MONEY JULY 2019 ISSUE 55

Page 30

OPINION

30 · MONEY

ISSUE 55

Manuel is a political blogger who writes for The Sunday Times and manueldelia.com.

Political analyst Manuel Delia mulls on the consequences of overdevelopment we as a nation are yet to face as a result of letting things go over our head and our short-sighted mentality in this regard. ‘Beauty is in the eye of the beholder’ is a much maligned idiom. It does not democratise aesthetics. It does not give everyone the right to decide that what they like is beautiful. It resigns itself instead to the fact that the repulsive, the objectionable, the damaging and the rotten will still find enthusiastic buyers. And they will judge it beautiful. Democratisation is often confused with vulgarisation. And there’s hardly anything more vulgar than the jumbling of concepts. Consider for example the modernist notion of functionalism. The aesthetic choice is pragmatic, wary of excess, mindful of the use of space, waste-averse and keen to secure the vitality of the environment through its sustained, if not necessarily sustainable, use.
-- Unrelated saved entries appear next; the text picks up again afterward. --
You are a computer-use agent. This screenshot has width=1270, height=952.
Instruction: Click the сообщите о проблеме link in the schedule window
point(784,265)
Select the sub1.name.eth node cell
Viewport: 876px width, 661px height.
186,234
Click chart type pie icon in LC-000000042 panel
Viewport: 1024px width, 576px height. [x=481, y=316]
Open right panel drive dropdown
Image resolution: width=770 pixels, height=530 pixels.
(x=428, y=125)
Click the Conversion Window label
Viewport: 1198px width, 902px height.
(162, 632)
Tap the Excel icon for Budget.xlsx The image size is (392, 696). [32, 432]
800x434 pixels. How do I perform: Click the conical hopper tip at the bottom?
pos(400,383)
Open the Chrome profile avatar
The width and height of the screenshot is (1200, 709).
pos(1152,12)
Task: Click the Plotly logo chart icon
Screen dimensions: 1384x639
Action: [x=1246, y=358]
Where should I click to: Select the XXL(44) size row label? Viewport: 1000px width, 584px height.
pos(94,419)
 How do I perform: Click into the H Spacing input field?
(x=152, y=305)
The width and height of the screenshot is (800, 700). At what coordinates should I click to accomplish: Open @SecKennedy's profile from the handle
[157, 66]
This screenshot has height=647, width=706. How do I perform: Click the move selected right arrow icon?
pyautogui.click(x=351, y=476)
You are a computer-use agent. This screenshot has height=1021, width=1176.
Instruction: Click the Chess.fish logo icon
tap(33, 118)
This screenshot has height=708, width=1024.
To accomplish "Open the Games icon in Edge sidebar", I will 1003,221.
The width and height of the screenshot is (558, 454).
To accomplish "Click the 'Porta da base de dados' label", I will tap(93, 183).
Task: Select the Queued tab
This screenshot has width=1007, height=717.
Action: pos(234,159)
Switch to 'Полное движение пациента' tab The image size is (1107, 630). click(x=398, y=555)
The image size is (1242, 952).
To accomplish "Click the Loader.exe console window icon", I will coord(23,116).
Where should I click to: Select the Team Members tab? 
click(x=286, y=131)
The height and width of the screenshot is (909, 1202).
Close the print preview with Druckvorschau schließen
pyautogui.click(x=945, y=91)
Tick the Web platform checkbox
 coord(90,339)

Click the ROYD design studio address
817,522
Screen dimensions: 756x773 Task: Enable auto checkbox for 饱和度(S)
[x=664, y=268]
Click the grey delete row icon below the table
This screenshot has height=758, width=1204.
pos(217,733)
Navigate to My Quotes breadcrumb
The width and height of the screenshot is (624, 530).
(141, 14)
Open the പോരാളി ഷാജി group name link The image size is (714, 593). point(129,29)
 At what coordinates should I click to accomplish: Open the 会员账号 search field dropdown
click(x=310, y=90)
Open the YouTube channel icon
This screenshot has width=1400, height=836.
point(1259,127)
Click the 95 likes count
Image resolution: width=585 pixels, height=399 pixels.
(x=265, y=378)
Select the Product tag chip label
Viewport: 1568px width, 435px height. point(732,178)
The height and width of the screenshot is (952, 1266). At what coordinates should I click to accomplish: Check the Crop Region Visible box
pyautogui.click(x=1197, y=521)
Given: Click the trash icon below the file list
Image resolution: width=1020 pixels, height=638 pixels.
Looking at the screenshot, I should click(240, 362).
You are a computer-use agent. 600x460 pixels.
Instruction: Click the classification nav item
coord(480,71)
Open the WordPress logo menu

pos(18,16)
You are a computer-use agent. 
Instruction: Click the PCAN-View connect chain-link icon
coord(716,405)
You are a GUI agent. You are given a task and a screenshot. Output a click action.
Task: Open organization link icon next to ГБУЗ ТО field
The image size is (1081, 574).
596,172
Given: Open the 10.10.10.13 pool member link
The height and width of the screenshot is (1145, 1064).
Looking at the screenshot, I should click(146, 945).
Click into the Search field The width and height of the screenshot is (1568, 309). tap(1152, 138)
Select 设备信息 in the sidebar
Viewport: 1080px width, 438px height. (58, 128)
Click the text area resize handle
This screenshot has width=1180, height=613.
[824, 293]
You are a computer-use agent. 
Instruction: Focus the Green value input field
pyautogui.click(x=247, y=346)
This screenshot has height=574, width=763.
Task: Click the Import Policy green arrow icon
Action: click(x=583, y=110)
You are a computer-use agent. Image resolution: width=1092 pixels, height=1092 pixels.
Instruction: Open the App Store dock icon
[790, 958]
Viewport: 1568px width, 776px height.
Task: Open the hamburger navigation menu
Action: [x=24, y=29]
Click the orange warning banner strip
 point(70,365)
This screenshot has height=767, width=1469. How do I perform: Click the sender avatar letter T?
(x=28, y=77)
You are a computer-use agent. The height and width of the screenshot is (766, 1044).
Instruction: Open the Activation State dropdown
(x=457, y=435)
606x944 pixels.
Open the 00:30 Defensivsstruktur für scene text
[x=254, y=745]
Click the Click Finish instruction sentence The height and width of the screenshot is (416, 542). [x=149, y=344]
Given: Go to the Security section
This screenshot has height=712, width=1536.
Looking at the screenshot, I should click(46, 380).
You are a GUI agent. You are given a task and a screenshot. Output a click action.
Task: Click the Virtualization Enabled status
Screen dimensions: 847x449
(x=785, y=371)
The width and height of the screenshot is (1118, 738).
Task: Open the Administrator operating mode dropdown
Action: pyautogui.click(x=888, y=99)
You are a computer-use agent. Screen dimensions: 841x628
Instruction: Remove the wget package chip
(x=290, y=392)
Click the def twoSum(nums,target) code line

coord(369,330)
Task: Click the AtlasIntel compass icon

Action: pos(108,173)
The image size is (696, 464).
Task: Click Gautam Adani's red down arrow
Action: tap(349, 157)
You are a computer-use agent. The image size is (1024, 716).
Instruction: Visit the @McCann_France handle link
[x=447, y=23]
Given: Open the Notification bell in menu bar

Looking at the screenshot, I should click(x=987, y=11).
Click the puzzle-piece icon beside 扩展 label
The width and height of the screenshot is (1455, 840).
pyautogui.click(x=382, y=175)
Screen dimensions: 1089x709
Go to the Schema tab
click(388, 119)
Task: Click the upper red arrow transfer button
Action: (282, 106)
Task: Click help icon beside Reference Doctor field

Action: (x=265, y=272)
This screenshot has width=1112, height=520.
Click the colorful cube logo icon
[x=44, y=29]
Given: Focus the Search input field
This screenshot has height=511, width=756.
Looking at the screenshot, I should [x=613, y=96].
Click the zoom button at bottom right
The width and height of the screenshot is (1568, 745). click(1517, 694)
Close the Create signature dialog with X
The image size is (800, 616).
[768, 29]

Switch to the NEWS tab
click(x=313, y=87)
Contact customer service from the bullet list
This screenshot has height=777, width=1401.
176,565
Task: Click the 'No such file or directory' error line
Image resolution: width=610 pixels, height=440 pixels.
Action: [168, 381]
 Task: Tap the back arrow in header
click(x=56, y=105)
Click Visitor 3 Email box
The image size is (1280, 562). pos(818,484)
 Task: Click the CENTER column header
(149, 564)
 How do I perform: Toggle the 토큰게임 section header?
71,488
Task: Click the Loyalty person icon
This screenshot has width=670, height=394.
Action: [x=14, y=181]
No harm in any of that. But functionalism is then used as an excuse to rank functions themselves according to some utilitarian index which is restricted to variables that are short-sighted and soulless. The Middle Ages of Europe were functionalist too. The function of safety built castles and city walls. The function of administrationbuilt palaces and courts. The function of worship and securing a place in heaven — then believed to be the greatest function of all — built cathedrals, the greatest buildings

of our heritage. Cathedrals were built over generations, spanning centuries of ingenuity and a thousand days of labour delivered on credit to be cashed in the afterlife. The buildings outlived the faith that financed them. They stand tall bearing witness to a time gone by, when God was king. The graven images that told stories instantly recognisable to the contemporaries of the sculptors are now faded, obscure, understandable only to holders of arcane knowledge, vague flickers in a collective memory that wanes. And yet they are a thing of beauty not just because of their size or their age or because of the stories they tell and few do remember. But because they make a claim to immortality as those who laid their foundations had no hope of seeing them roofed over in their lifetime, and that did not matter to them. Because the present is a fickle moment of doubt but the future is certain. Standing in a human chain shuffling buckets of water picked out of a river far beyond sight to douse a fire that burns below the other horizon, those builders wanted to be a part of something greater than themselves. The transcendence of buildings is not limited to temples and churches that reach up to

the divine. From the sprawling estates to the family hovels of the poor, a property that is nurtured to carry a family name beyond the death of its builders is also a claim on immortality. Private property after all is the artificial notion that seeks to defy the finality of death. The cliché is you will not take anything with you when you die. But that is no excuse for sloth and despair. If you cannot build to take with you, you build to leave behind. In buildings, then, there is an investment in memory, the building of a legacy, the challenge against time. Timelessness in buildings is not necessarily hostile to private property. Nor is it inconsistent with function and prioritising use over isolated yearnings for appearance.